I recently read an article by Rev Dr. Brenda Salter Mcneil who said:

Statistics show that people aren’t coming to church in the way they used to, and that is in part because our credibility has been tarnished with the world, with the very people we’re trying to reach for Jesus.  They’re not listening to us in the same way they used to because this generation has had it with people who say one thing and do another.

She continued, “Credibility is gained when you live what you call your testimony.  Your testimony is that Jesus died so that the wall of hostility for people was abolished, so that there’s now no separation between people, and that bound, free, Greek, Jew, male, and female — somehow we’re all now connected because of Jesus Christ.  That’s my testimony.  Then credibility demands that we demonstrate that, that we show it.”

She went on to say that reconciliation is scary.  If it weren’t, everybody would be doing it.  Reconciliation is not easy.  Sometimes people will do it because they want to feel good about themselves, or they’re hoping that the people they go to reconcile with will receive them with gladness.  That can’t be assured.

It’s a risk to encounter people who have been hurt by society, marginalized and discriminated against.  We can’t assume that because we’re good Christians and have come to be helpful or to do reconciliation, everyone will think we’re well-intended and reciprocate.  It might be that those people will be antagonistic, very hurt, and therefore hurt us, not because we’re doing anything wrong, but because we represent a lot of people who have.

So what does it mean to be a credible witness here at St. Andrews.  We are to be credible witnesses to the Gospel.  What does that involve?  It certainly means that we uphold the testimony of the Bible and the great cloud of witnesses who have gone before (Hebrews 11).  To look at the teachings of the Apostles with a firm foundation upon the life, death and resurrection of our Lord Jesus.  It also means that we recognize our role not only as stewards of the Gospel, but to live up to the great commandment to love God with all our heart, soul, mind and body and to love our neighbours as ourself.

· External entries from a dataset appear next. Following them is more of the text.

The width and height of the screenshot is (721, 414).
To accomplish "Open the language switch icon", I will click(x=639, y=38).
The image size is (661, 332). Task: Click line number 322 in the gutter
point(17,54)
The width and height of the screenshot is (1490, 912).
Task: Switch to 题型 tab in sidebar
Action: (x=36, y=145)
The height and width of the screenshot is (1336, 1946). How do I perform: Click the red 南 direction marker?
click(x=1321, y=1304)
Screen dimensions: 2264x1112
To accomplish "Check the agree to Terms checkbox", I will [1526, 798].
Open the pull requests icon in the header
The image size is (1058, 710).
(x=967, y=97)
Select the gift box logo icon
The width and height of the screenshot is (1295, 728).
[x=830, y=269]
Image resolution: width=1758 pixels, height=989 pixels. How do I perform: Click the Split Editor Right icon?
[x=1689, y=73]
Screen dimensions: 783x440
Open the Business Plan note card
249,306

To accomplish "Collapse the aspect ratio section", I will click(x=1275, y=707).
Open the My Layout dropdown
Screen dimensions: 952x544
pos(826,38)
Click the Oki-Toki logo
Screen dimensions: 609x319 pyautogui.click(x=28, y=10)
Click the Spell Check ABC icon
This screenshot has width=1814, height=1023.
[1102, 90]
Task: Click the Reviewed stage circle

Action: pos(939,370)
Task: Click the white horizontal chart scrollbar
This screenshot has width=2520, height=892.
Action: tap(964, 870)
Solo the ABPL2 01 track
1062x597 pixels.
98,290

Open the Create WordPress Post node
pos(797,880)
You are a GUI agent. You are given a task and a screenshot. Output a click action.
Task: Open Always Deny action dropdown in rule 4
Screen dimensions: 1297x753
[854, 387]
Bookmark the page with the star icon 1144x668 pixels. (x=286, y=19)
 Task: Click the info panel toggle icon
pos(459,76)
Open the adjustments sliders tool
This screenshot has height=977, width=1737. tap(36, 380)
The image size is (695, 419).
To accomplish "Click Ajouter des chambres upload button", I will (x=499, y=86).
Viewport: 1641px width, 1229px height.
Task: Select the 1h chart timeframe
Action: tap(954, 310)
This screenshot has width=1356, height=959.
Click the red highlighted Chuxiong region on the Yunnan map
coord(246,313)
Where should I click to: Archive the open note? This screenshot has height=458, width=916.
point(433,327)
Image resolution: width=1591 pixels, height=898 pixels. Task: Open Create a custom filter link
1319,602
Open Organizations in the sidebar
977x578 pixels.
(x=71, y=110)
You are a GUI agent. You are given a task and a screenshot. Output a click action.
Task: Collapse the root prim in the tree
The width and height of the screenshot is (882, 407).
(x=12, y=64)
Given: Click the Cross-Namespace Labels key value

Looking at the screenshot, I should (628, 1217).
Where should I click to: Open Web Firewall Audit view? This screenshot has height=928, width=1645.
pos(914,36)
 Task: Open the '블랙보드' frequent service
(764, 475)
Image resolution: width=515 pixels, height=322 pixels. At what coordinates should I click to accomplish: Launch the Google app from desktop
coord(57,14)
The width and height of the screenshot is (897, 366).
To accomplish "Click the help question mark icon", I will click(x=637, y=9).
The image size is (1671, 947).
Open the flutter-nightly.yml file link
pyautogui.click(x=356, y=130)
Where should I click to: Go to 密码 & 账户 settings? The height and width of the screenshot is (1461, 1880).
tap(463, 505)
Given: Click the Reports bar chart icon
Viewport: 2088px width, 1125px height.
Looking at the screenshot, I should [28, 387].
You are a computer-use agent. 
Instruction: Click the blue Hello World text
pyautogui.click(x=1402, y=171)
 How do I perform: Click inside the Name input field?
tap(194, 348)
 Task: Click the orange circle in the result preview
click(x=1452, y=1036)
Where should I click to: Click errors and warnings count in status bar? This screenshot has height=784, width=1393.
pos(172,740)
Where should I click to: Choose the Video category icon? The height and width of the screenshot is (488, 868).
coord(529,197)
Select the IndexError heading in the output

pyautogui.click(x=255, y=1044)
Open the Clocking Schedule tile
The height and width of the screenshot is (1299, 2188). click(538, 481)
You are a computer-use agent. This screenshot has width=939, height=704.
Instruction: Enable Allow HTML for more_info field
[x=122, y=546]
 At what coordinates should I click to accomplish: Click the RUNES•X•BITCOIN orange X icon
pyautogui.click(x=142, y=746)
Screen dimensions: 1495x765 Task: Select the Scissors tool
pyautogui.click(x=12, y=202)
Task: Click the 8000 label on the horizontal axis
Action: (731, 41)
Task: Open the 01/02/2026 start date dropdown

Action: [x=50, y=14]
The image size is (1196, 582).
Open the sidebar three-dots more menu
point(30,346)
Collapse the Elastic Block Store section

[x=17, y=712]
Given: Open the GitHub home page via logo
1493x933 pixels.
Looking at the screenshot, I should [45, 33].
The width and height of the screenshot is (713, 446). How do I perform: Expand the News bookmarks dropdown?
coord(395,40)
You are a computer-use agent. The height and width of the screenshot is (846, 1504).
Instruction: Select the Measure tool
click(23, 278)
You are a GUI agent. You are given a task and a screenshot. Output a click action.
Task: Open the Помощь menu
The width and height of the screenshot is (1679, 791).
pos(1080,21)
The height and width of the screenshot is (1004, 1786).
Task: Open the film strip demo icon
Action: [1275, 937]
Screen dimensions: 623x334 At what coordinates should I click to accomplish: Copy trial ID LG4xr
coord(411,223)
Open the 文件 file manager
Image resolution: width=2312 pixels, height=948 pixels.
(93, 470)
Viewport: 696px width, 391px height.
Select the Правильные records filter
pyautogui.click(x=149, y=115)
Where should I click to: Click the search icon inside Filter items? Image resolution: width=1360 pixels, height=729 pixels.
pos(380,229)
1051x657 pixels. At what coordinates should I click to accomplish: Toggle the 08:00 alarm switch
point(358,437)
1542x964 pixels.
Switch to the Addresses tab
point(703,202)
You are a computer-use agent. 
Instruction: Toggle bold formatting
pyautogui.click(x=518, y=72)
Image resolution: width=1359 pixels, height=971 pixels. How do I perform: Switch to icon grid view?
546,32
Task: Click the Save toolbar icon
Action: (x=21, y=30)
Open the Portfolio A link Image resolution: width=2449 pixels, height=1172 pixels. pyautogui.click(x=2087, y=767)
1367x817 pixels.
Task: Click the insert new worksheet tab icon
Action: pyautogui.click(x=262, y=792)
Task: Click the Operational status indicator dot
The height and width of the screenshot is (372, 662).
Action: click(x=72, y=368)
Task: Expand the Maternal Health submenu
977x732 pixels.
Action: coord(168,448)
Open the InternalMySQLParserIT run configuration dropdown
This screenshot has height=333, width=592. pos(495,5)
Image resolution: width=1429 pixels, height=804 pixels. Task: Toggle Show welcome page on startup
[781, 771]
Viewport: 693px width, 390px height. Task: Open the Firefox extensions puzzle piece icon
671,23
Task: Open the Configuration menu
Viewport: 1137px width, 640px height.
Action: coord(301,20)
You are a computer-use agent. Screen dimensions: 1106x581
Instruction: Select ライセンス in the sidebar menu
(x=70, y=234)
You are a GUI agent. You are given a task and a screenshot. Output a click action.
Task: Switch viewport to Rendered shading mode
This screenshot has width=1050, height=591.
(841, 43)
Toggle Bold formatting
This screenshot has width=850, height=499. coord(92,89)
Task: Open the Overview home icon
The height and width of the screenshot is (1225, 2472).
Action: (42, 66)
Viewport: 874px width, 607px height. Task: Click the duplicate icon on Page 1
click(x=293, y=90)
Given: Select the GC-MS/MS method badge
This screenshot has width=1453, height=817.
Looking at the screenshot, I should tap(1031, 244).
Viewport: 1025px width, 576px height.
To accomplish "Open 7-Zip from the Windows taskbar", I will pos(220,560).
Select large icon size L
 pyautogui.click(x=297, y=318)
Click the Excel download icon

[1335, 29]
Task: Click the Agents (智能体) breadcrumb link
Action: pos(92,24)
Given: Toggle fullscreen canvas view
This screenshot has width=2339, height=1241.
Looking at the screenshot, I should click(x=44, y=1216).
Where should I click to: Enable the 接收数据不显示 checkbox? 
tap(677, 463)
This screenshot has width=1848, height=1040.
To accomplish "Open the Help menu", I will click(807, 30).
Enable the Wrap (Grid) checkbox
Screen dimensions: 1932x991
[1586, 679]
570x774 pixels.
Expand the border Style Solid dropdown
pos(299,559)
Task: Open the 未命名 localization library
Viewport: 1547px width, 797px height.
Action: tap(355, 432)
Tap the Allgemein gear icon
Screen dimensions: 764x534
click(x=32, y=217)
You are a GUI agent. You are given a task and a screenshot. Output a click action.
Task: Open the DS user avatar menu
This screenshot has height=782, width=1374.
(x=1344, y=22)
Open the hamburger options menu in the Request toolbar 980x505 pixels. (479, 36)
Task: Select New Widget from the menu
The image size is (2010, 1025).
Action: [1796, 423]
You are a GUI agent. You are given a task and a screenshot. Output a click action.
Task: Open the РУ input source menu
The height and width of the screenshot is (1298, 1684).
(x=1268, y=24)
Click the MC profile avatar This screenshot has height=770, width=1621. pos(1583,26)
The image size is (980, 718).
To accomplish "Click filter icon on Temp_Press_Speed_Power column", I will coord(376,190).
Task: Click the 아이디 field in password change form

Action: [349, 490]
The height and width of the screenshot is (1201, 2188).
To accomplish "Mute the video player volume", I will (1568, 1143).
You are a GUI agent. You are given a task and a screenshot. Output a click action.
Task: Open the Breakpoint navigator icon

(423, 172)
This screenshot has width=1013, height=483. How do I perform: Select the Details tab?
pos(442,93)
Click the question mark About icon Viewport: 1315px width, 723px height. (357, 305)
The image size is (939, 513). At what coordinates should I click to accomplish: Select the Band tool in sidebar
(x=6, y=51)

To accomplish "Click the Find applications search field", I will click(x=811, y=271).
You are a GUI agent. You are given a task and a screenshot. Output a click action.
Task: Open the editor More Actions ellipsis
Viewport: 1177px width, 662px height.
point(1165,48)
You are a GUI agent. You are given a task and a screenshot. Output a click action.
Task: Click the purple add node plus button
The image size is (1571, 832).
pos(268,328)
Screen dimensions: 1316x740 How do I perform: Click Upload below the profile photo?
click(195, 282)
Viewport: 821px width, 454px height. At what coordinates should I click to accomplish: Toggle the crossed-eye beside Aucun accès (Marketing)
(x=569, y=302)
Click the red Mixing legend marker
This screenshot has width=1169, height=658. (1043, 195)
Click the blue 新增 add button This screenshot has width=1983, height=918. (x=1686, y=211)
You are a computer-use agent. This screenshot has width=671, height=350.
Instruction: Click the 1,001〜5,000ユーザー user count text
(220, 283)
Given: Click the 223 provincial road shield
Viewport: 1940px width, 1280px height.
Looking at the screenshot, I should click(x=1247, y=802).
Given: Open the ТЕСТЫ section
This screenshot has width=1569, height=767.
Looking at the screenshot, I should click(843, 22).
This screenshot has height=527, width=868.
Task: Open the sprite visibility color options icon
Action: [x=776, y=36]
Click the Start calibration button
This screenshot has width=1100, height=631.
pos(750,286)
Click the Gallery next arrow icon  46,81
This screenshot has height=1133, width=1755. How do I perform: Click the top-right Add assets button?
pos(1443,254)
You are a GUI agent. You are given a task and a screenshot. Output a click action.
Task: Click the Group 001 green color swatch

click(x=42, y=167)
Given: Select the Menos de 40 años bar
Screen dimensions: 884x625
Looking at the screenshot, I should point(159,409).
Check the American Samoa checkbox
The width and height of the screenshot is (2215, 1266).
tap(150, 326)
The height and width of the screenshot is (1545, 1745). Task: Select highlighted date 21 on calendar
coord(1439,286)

Two Important questions to ask:  what would Jesus do?  And what does the teachings and example of the Apostles teach us?  Our witness must be credible.  Jesus told us that all men would know that we are his disciples if we had love for one another.  The lack of love amongst ourselves is a denial of the Gospel.  The fruit of the Spirit is evidence that we have the Holy Spirit.  When the Lord’s people have love, joy, peace, patience, kindness, goodness, faithfulness, gentleness and self-control, then we are credible witnesses. Scriptural and Spirit-filled witness leads to sensational results!

You would think that having these gifts and pointing to Christ, our witness would not only be credible but accepted.  But that is not necessarily the case.  The hurt, anger, frustration of what the Christian church was part of, runs a way too deep.  It begins to manifest itself in the toppling of the statue of Queen Victoria at the Legislature, the burning of Roman Catholic Churches in British Columbia, the red hand prints placed on the door of the Cathedral in Saskatoon. As a country, as a church we got it wrong and as a church, we need to struggle with how do we handle the past sins of those who were in leadership roles.

The Book of Revelation speaks of a weak and apparently dead and defeated Church.  But the Revelator, encourages the early church:  Don’t give up!  There is a greater power.  As CS Lewis so beautifully described in the resurrection of Aslan in The Chronicles of Narnia, “there is a deeper magic before the dawn of time”.

That is who we bear witness to.  We need to remember that.  We are not bearing witness to our ‘values’, or our country, or our church, or our traditions and certainly not to ourselves.  Our witness is to Christ.  We can be confident that this witness to Christ will bear fruit, and the seed of the Word of God, will not return to him empty.  He will see the travail of his soul and be satisfied (Ps 22).